7.  SELECTION OF TOPICS FOR NICE WORK PROGRAMME

  7.1  The DH has acknowledged that the current procedures to select topics for NICE appraisal are unsatisfactory and not transparent. In a presentation at the annual NICE conference in December 2001, a DH speaker indicated that current selection criteria are vague and open to broad interpretation, and the selection process, including the reasons topics are chosen, needs to be made clearer to stakeholders. ABPI concurs with these views and believes that the skills base of the body that makes recommendations to Ministers on topic selection (the Technologies Advisory Group (TAG)) needs to be more appropriate for this complex task. It is even unclear who sits on TAG. We believe that a broad range of stakeholders should be represented, including industry. We have discussed these points with the DH (see Annex 3) and look forward to hearing their views.

8.  ONGOING REVIEW OF NICE

  8.1  ABPI believes that NICE, as an important area of policy, should evolve with the help of an ongoing, systematic and independent review.

  8.2The review should be open and inclusive of all stakeholders, with appropriate consultation. It should examine whether NICE is achieving its objectives, the impact it is having on its stakeholders, and should make tangible recommendations for improvement in consultation with those affected. This should not detract from ongoing improvement in the working of NICE's processes. Such a review should also examine implementation of NICE guidance by HAs/PCOs once the new arrangements under SI 2001/74 have bedded down.

  8.3  We would recommend that the review suggest appropriate performance indicators, so that the progress of NICE against its objectives can be continuously monitored, and that the review should answer the following questions:

    —  Is the existence of NICE adding value to healthcare provision and benefits to patients?

    —  Were the technologies chosen for appraisal of most relevance to improving patient care?

    —  Has NICE eliminated post-code prescribing?

    —  Is there evidence of increased post-code prescribing in areas not covered by NICE guidance?

    —  How does the uptake of medicines appraised by NICE compare with the recommendations in NICE guidance?

    —  How does the uptake of innovative medicines in the UK compare with those in comparable European countries?

    —  Does NICE have the confidence of its stakeholders, including patients, professionals, the wider NHS and the pharmaceutical industry?

Information
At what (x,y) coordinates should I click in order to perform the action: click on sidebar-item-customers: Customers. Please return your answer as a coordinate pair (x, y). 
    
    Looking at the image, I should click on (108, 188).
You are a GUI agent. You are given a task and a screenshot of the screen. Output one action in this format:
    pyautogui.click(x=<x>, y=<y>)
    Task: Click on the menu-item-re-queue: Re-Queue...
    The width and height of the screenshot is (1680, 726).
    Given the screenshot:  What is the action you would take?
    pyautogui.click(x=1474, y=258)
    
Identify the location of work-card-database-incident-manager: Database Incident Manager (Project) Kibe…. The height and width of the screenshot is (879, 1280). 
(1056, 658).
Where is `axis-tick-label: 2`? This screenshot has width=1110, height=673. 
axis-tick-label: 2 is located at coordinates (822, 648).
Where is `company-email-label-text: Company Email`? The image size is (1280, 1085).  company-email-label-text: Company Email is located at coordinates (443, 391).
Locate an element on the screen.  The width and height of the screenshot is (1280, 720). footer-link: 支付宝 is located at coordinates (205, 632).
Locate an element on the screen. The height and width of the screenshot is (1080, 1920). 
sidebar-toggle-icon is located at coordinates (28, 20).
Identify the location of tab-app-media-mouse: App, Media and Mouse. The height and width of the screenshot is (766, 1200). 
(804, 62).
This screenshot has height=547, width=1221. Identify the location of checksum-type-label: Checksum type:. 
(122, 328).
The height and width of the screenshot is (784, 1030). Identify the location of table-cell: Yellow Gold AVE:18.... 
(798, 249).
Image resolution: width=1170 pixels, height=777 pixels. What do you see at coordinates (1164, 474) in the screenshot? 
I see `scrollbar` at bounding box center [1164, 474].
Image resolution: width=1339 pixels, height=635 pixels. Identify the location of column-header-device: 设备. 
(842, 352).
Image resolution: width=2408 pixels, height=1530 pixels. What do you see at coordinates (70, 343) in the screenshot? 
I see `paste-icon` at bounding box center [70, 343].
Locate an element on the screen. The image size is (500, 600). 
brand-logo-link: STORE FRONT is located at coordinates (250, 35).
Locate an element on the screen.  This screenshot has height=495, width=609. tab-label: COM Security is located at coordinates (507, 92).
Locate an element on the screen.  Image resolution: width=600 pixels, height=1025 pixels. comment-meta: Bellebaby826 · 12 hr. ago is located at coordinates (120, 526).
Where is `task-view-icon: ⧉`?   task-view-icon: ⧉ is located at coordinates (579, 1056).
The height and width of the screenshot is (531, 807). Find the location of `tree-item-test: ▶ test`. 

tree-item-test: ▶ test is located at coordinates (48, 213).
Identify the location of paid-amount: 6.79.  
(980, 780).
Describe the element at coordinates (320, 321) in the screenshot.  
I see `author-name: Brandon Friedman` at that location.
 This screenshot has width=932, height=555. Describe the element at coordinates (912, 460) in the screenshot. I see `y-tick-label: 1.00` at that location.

Required actions
a) Update the NICE passage from "8.  ONGOING REVIEW OF" to "and independent review.", replacing "systematic" with "regular".
b) According to the NICE passage, where and when did a DH speaker say the current topic selection criteria are vague?

Solutions to the exercise
a)
8.  ONGOING REVIEW OF NICE

  8.1  ABPI believes that NICE, as an important area of policy, should evolve with the help of an ongoing, regular and independent review.

b) At the annual NICE conference in December 2001.